Bednard was a seventh-round draft pick of the NHL’s Florida Panthers in 2015.
“Ryan has all of the potential in the world, but potential doesn’t get you where you want to be without a decision that you want to be a player,” Bergeron said. “ If he wants to be a professional, then, hopefully, he takes that step and becomes an everyday guy.”
Dop has a 2.84 goals-against and a .908 save percentage in 29 games this season with the United States (Junior) Hockey League’s Tri-City Storm.
Rich is a senior at Bowling Green High School. He was a first-team All-Ohio selection this season, posting a 1.87 goals-against and a .937 save percentage in 29 games.
“We’re totally confident in our goaltending,” Bergeron said. “It’s unproven. But time after time, in this league and other leagues in college, first-year guys, second-year guys can take teams to where they’re supposed to go. We have no reason to believe that’s not going to happen here.”
DEFENSE: The loss of Walker and Friedman leaves a big void on defense. The two played well defensively and combined for 18 goals and 32 assists.

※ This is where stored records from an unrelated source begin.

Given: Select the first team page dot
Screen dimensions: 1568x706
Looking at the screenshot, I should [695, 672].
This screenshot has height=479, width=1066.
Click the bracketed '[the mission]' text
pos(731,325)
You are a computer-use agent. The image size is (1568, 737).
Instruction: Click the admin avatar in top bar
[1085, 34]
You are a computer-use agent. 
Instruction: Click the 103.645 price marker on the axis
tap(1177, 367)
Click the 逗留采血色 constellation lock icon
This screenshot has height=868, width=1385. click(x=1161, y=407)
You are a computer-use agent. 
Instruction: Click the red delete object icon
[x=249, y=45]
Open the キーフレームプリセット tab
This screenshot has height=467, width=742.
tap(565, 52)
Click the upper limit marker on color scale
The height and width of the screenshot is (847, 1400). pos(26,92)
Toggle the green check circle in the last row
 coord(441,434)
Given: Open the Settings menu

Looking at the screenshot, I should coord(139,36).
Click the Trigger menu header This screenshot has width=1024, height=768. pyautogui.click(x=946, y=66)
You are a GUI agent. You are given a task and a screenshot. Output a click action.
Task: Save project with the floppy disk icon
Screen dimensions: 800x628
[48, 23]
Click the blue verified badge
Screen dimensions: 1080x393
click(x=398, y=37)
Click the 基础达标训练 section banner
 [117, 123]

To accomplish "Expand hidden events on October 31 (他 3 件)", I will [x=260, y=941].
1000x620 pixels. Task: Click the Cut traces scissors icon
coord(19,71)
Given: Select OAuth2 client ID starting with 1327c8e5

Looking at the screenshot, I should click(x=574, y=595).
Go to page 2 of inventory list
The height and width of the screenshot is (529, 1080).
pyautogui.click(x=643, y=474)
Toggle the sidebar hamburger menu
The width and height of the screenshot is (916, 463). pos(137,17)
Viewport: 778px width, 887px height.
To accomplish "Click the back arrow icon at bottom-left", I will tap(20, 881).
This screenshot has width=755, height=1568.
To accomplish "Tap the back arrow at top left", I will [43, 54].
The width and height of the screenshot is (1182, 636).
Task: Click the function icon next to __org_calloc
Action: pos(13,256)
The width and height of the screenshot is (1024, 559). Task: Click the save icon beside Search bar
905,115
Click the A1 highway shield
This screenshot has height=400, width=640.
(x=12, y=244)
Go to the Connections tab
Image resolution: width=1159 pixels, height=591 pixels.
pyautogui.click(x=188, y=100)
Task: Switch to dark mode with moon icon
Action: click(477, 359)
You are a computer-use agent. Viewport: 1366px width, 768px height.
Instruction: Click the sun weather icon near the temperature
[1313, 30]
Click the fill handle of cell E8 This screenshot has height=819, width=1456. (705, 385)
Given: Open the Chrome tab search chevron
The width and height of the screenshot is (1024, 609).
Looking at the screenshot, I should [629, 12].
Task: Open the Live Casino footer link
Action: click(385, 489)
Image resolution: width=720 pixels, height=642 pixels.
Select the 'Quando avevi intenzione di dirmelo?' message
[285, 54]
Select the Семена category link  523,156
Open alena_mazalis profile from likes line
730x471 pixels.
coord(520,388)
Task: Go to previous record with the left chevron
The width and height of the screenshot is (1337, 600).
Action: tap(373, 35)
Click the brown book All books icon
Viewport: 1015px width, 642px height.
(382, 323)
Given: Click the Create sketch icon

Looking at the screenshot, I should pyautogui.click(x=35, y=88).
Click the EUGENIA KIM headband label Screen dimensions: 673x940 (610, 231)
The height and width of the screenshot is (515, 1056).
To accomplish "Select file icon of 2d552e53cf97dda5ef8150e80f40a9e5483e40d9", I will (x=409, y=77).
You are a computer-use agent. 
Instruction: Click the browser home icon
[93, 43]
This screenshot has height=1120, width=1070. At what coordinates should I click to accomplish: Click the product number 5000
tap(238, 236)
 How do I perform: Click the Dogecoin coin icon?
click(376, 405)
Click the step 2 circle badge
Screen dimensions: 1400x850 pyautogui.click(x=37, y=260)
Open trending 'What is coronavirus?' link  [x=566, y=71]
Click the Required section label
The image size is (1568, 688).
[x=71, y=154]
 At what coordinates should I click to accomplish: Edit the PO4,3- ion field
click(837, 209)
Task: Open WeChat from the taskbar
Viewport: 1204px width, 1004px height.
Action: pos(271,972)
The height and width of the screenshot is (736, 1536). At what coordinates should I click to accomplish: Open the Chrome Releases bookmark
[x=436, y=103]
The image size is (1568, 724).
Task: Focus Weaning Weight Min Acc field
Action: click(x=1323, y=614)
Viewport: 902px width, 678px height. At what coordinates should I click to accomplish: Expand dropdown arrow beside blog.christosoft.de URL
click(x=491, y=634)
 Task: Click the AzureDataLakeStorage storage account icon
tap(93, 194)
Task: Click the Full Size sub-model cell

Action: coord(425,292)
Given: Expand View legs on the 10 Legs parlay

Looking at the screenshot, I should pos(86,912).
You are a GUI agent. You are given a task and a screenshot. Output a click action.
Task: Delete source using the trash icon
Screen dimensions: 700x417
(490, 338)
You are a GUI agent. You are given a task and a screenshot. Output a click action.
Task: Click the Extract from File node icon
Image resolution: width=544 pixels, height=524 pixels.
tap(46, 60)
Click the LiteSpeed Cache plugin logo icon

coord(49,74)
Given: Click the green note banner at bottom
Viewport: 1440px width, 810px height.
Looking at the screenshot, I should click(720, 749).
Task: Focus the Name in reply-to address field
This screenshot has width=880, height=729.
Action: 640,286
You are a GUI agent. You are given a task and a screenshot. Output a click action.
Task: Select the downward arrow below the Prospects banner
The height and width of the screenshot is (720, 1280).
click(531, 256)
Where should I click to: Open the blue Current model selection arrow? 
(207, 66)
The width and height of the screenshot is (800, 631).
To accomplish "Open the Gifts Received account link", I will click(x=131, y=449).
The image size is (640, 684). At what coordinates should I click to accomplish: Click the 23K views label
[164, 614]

But the Falcons return sophomore Adam Smith and freshman Alec Rauhauser, who were paired with Friedman and Walker, respectively, late in the season. BG relied heavily on its top two pairings late in the season.
Sophomores Connor McDonald and Chris Pohlkamp, and freshman Jacob Dalton also return after seeing significant playing time.
“We’ve been planning for this. That’s the way college works,” Bergeron said of the loss of Walker and Friedman. “It’s not the NHL where we’ve got guys for 15 years. We know what the deal is. We’ve been planning for this. Are they two big losses on (defense)? Absolutely. That’s what happens in college.”
Smith, Rauhauser, McDonald and Pohlkamp figure to be BG’s top four defensemen to start next season.
“From a defending, penalty-kill perspective, you look at McDonald, Pohlkamp, Smith, Rauhauser as four guys to really lean on going into next year,” Bergeron said.
The offense generated by Walker and Friedman will have to picked up by the team’s returning forwards, Bergeron said.
“The points are going to have to come from more guys internally,” Bergeron said. “We need Spezia, McLain, (Brett) D’Andrea to be what they were and maybe better versions of what they were this year next year. Lukas Craggs, Freddie Letourneau, Stephen Baylis and Johnny Schilling are going to need to do more offensively. That’s all there is to it.”
Dufour, Mercier and Matt Pohlkamp totaled 37 goals and 35 assists this season.
NEWCOMERS: The Falcons are still finalizing their freshmen class for next season. Five players are definitely joining the team and others who have already signed national letters of intent to attend BG will be added, Bergeron said.
In addition to Rich, the other freshmen next season are forwards Connor Ford and Cameron Wright, and defenseman Carson Musser and Justin Wells. Justin Wells is the son of Jeff Wells, a second-team All-American defenseman at BG in 1994.
“There will be more. We just don’t know who it is,” Bergeron said.